Saturday, May 08, 2010

Post-election thoughts

I have no problem with the Lib Dems forming some kind of agreement or coalition with the Tories, subject to electoral reform being a solid promise made in front of the voting public. Already Tory commentators and politicians are rounding on the Lib Dems for making electoral reform a key plank in any agreement.

The Tories whine that they won more votes and more seats than anyone else in the election, which somehow gives them a mandate to govern without doing deals. For the record, an election isn’t a race (and even if it was, they haven’t done enough to reach the finishing post). They may have polled more votes than any other single party, but they should remember that a substantial portion of the electorate – nearly 65% in fact – voted against them. Hardly a ringing endorsement.

They will claim the Lib Dems have no mandate because they didn’t make a breakthrough. Yet the Lib Dems carry 6.5 million votes with them. Add those votes to the Tories’ 10 million or so and you have a genuine mandate for governing. And if that means compromise, and a future whereby those 6.5 million votes receive fair representation in parliament, then so be it.

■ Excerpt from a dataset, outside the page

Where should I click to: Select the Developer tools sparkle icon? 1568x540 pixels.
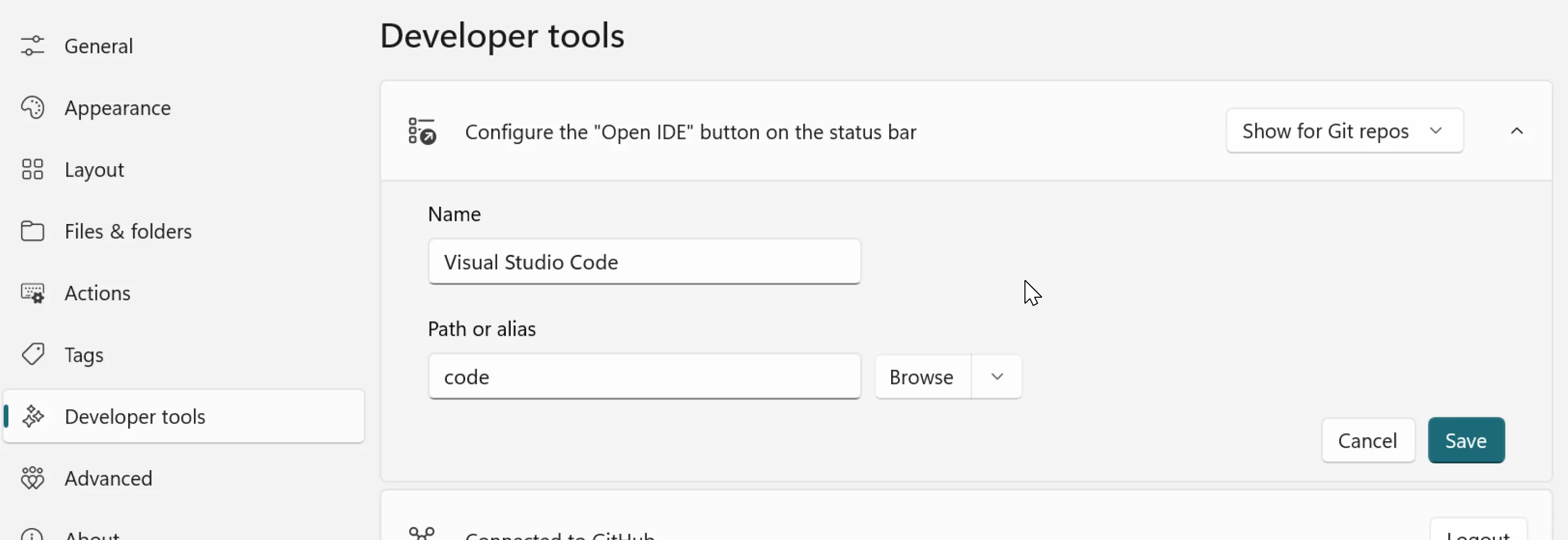(32, 416)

  • Cecil Parkinson reminded me why I dislike him so much on last night’s PM programme on Radio 4. His smugness and desire to see the “Liberal” Party “destroyed” (his own word) surely does more to illustrate his views of democracy than anything else. For all David Cameron’s centrist views, the likes of Parkinson continue to lurk in the background, and expect them to make themselves known should Cameron attempt to strike a deal involving electoral reform with the Lib Dems.
  • If, on the other hand, the Tories refuse to sanction such a deal, Nick Clegg must be prepared to do a deal with Labour and the nationalists to form an alternative administration. Seeing as electoral reform is now a central plank of Labour policy (how convenient – where has it been for the past 13 years?), a coalition of these forces can simply point to the number of votes they represent as proof they have every right to govern the country, regardless of what the media and Tories claim.